Divigel^® is indicated for the treatment of moderate to severe vasomotor symptoms associated with menopause.

Important Safety Information for Healthcare Providers

Estrogens should not be used in women with undiagnosed abnormal vaginal bleeding; known, suspected, or history of breast cancer; known or suspected estrogen-dependent neoplasia; active or history of deep vein thrombosis (DVT) or pulmonary embolism; active or recent arterial thromboembolic disease; liver dysfunction or disease; known hypersensitivity to Divigel^® ingredients; or known or suspected pregnancy.

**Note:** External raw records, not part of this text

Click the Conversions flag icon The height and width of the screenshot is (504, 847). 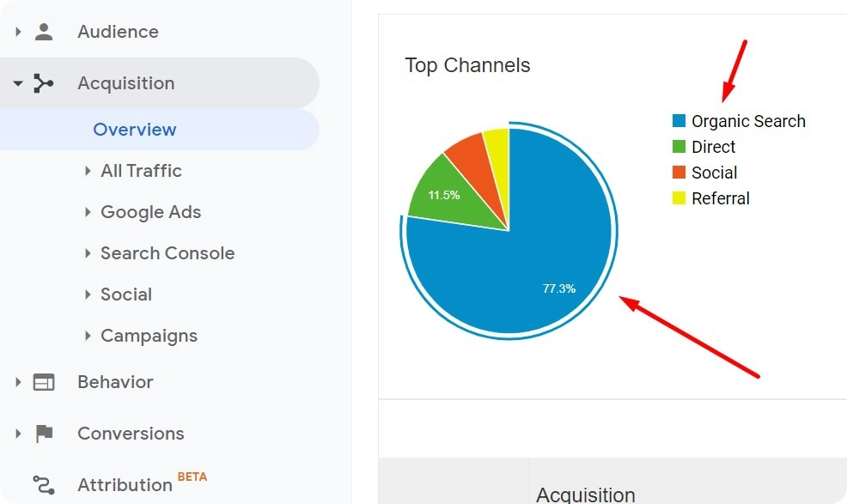(44, 434)
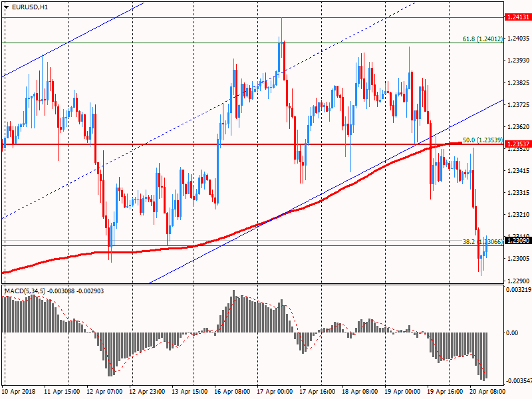Select the red 1.23537 price tag
The width and height of the screenshot is (532, 399).
pos(517,144)
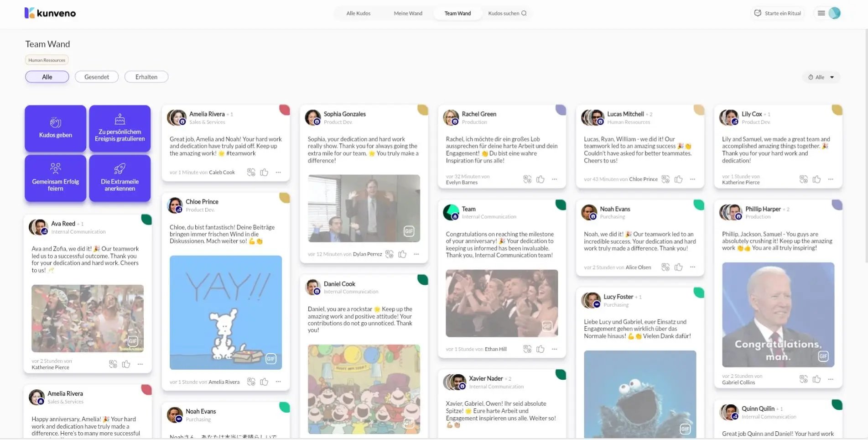
Task: Like the kudos from Alice Olsen
Action: [x=679, y=267]
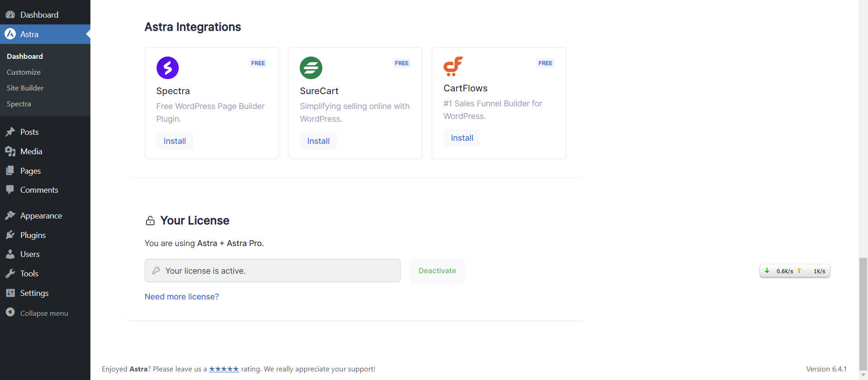
Task: Click the Tools wrench icon
Action: pyautogui.click(x=10, y=274)
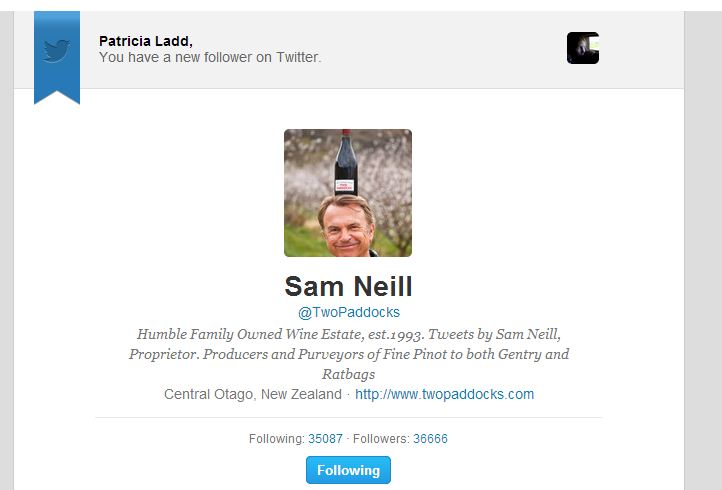Screen dimensions: 722x490
Task: Click the pointed tail of blue ribbon
Action: coord(57,97)
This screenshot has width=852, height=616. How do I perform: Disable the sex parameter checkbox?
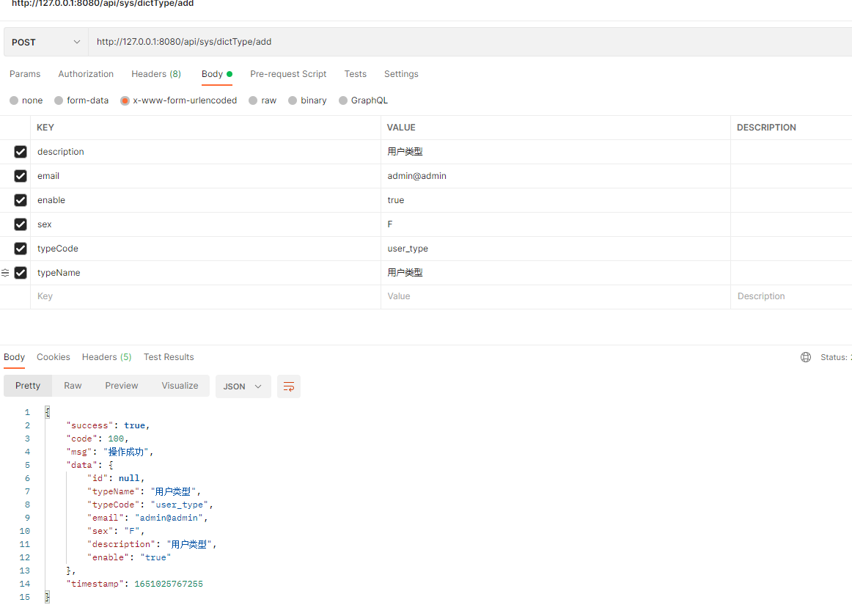click(21, 224)
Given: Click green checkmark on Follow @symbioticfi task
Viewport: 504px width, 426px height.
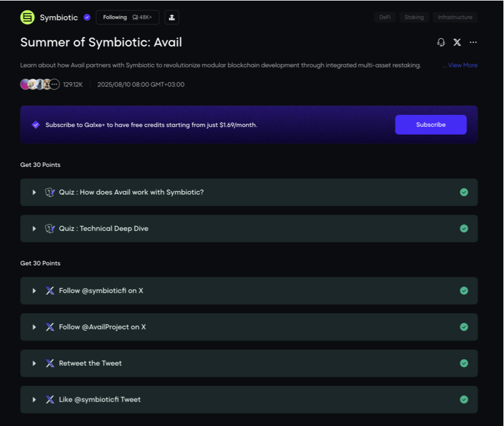Looking at the screenshot, I should [464, 291].
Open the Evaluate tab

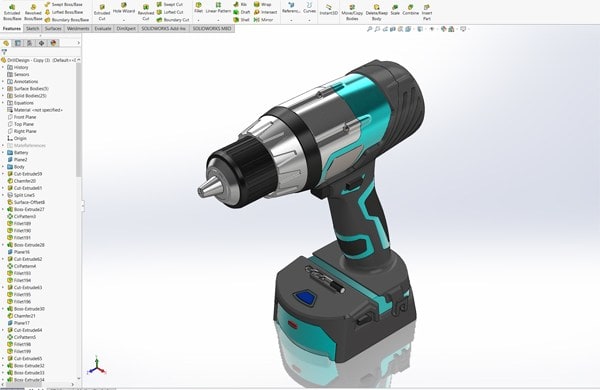coord(103,29)
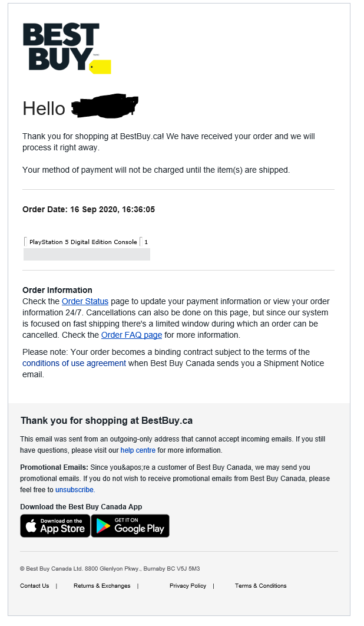
Task: Click the unsubscribe link
Action: click(74, 490)
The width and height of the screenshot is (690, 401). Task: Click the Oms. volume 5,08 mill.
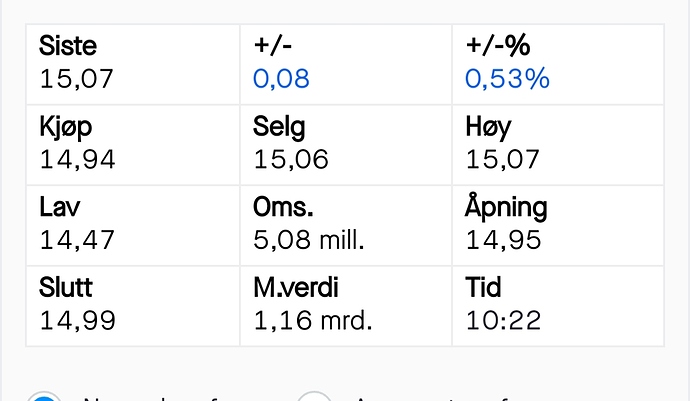[308, 240]
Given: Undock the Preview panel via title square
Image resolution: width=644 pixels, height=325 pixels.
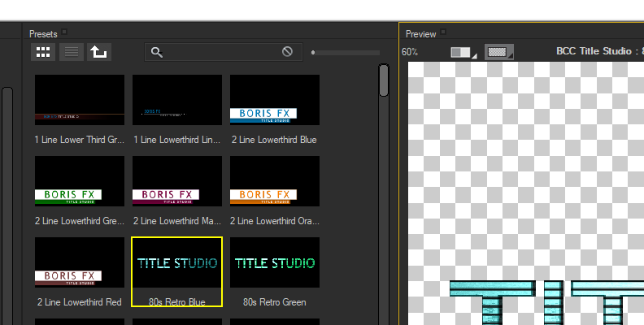Looking at the screenshot, I should [x=443, y=33].
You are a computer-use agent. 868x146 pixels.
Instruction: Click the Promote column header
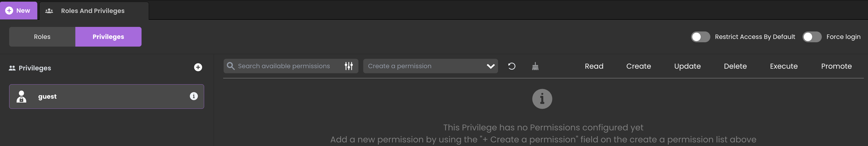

Estrogens increase the risk of endometrial cancer. Close clinical surveillance of all women taking estrogens is important. Adequate diagnostic measures, including endometrial sampling when indicated, should be undertaken to rule out malignancy in all cases of abnormal vaginal bleeding. There is no evidence that the use of “natural” estrogens results in a different endometrial risk profile than synthetic estrogens at equivalent doses. Long-term continuous administration of estrogen, with or without progestin, has also shown increased risk of breast and ovarian cancers.

Cardiovascular and other risks. Estrogens with or without progestins should not be used for the prevention of cardiovascular disease or dementia.

The Women’s Health Initiative (WHI) studies reported increased risks of stroke and DVT in postmenopausal women (50 to 79) during 6.8 and 7.1 years of treatment, respectively, with daily oral conjugated estrogens (CE) 0.625 mg alone, relative to placebo, and increased risks of myocardial infarction, stroke, invasive breast cancer, pulmonary emboli, and DVT in postmenopausal women (50 to 79) during 5.6 years of treatment with daily oral CE 0.625 mg and medroxyprogesterone acetate (MPA) 2.5 mg, relative to placebo.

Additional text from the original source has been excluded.